On a tighter budget or if you’re rail-based, Joetsu-Myoko station area has business hotels that make dawn patrol painless. You’ll trade charm for convenience but gain simple breakfasts and parking. Either way, book dinner with your lodging — Seki’s village eateries are limited, and ryokan meals are half the experience.
Food & Après
At the base, the cafeteria keeps it classic: katsu curry, ramen, and rice bowls that punch above their weight because the Koshihikari rice is next-level. If you see Restaurant Taube open, detour for a plate of their homey specials — it’s a local favorite. Up the road, Akakura has more options: izakaya for yakitori and hot pots, a couple of pizzerias, and bakeries for early-morning fuel. Après here is low-key — trade rowdy bars for an onsen hop and a good Niigata sake. If you’re chasing a celebratory bite, hunt down hegi soba in Myoko or a crispy pork cutlet that tastes like victory after a knee-deep morning.
Getting There
From Tokyo, the Hokuriku Shinkansen to Joetsu-Myoko gets you close in ~2 hours. From there it’s ~40 minutes by car or a local train hop to Sekiyama Station and a short bus/taxi up to the village. Drivers will find the ascent straightforward from the Myoko IC — figure ~20 minutes on dry roads — but this is one of Japan’s great snow funnels. Mount proper winter tires, carry chains, and expect plow berms and spindrift during active storms. The approach can be narrow and sightlines short; take it slow and leave earlier than you think on big days.
Japow Travel Tips
- Lift hours
Typically 9:00 – 16:30. On fierce storm days or high hazard, the upper chair may open late or shut completely. - Avalanche / backcountry reality
Terrain is compact but steep pockets exist, and snow loads here are no joke. In-bounds control is solid for the scale; beyond the boundary has serious consequences. No gate network — keep it roped and save the sidecountry for stable windows with full kit. - Weather & snow patterns
Northwest fetch off the Sea of Japan plus Myoko’s orographic lift equals frequent resets. Expect tree bombs, wind slab in exposed rollovers, and blower mornings that go to hero snow by lunch.
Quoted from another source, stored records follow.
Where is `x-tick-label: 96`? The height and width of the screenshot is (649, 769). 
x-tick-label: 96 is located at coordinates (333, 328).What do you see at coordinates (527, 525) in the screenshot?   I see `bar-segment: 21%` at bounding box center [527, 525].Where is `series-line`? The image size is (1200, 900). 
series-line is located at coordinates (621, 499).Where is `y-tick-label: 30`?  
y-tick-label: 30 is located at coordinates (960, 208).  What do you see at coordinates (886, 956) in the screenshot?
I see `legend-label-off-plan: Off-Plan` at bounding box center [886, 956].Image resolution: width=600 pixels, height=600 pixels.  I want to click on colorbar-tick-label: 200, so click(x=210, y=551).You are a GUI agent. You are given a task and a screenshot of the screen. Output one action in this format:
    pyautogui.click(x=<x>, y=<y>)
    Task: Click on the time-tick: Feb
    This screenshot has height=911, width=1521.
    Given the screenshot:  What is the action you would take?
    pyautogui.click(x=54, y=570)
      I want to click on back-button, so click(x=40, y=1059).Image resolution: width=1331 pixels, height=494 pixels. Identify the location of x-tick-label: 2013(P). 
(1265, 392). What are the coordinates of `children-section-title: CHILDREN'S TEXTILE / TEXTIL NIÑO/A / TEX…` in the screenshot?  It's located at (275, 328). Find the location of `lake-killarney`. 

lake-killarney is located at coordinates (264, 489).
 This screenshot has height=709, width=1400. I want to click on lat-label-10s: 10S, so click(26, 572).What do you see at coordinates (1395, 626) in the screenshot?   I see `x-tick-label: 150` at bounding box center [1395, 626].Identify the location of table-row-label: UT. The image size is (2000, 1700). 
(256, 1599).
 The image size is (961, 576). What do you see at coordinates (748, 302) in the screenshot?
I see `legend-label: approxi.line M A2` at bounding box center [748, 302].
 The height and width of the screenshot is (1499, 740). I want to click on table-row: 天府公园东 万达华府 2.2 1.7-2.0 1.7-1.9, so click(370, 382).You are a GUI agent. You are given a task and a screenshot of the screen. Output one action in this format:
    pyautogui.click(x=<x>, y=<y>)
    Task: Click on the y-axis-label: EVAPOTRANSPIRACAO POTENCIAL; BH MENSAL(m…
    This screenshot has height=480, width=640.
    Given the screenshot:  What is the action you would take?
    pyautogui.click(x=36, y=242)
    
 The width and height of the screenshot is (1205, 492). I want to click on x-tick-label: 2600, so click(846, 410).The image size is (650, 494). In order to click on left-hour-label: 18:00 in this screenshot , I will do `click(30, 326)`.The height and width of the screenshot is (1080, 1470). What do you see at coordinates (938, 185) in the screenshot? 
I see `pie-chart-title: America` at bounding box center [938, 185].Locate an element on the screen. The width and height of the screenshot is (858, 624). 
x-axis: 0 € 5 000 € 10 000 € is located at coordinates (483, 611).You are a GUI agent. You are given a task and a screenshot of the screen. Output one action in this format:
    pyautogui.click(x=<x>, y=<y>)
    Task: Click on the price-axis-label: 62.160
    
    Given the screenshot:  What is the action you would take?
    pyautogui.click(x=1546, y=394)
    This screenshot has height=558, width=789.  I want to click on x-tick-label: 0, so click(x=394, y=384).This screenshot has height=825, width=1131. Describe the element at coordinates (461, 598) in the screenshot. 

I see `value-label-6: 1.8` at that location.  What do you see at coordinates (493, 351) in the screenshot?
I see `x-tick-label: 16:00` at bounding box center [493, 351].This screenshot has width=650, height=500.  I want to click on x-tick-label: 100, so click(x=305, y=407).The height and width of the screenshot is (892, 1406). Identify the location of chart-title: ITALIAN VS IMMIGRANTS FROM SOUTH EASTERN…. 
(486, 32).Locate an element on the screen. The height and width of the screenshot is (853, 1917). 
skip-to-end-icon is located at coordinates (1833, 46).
It can ride top-to-bottom soft for days on end. - Language & culture
English is limited; staff are accommodating and kind. Cash rules more than cards in village ryokan. Mind quiet hours — this is a proper hot spring hamlet. - Unique touches
The onsen water is iron-rich and can run a rust-red hue — perfect after trenching through cold smoke all morning. - Pair it with
Akakura Kanko and Akakura Onsen (bigger trail grids), Suginohara (long cruisers, higher alpine feel), Lotte Arai (steeps and controlled freeride zones), Madarao/Tangram (tree runs for days), and Kurohime (chill, under-the-radar).
Verdict: Small hill, big smile factor
Seki Onsen is proof that size doesn’t equal stoke. Two lifts, a few marked courses, and yet when the weather turns on — which it often does — you’ll surf boot-top to waist-deep turns through tight trees, reset after reset, meeting the same grinning faces on every lap. It’s pure Japow minimalism: a simple hill that knows exactly what it is, anchored by a village that’s been soaking tired legs for generations. If you chase storms and value soul over sprawl, put Seki at the top of your Myoko hit list.